Let [tex] \phi_n(x) [/tex] be positive valued and continuous for all x in [tex] [-1,1] [/tex] with:

[tex] \lim_{n\rightarrow\infty} \int_{-1}^{1} \phi_n(x) = 1 [/tex]

Suppose further that [tex] \{\phi_n(x)\} [/tex] converges to 0 uniformly on the intervals [tex] [-1,-c] [/tex] and [tex] [-c,1] [/tex] for any [tex] c > 0 [/tex]

Let g be any function which is continuous on [tex] [-1,1] [/tex].

Show that:

[tex] \lim_{n\rightarrow\infty} \int_{-1}^{1} \phi_n(x) g(x)dx = g(0) [/tex]


Homework Equations



Theorem:

If the functions [tex] \{f_n\} [/tex] and F are integrable on a bounded closed set E, and [tex] \{f_n\} [/tex] converges to F pointwise on E, and if [tex] \Vert {f_n} \Vert < M [/tex] for some M and all n = 1,2,3,..., then:

[tex] \lim_{n\rightarrow\infty} \int_{E} {f_n} = \lim_{n\rightarrow\infty} \int_{E} F [/tex]



The Attempt at a Solution



Alrighty, so the first thing I did was apply the theorem on:

[tex] f_n = \phi_n [/tex] on the intervals [-1,-c] and [-c,1]

and came up with the following integrals(since uniform convergence implies pointwise convergence):

[tex] \lim_{n\rightarrow\infty} \int_{-1}^{-c} \phi_n(x) = 0 [/tex]
and
[tex] \lim_{n\rightarrow\infty} \int_{-c}^{-1} \phi_n(x) = 0 [/tex]

If we add these integrals together we know what happens at c=0.

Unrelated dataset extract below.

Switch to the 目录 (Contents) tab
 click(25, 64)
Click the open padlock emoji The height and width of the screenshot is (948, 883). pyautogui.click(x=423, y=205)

Looking at our new sequence:

[tex] f_n = \phi_n g(x) [/tex]

This sequence is uniformly bounded on [-1,-c] and [-c,1] and converges pointwise to 0.

Thus I think because of the continuity of [tex] \phi_n [/tex] and g, and the uniform convergence of [tex] \phi_n [/tex]:

[tex] \lim_{n\rightarrow\infty} \int_{-1}^{-c} \phi_n(x) g(x) = 0 [/tex]
[tex] \lim_{n\rightarrow\infty} \int_{-c}^{-1} \phi_n(x) g(x) = 0 [/tex]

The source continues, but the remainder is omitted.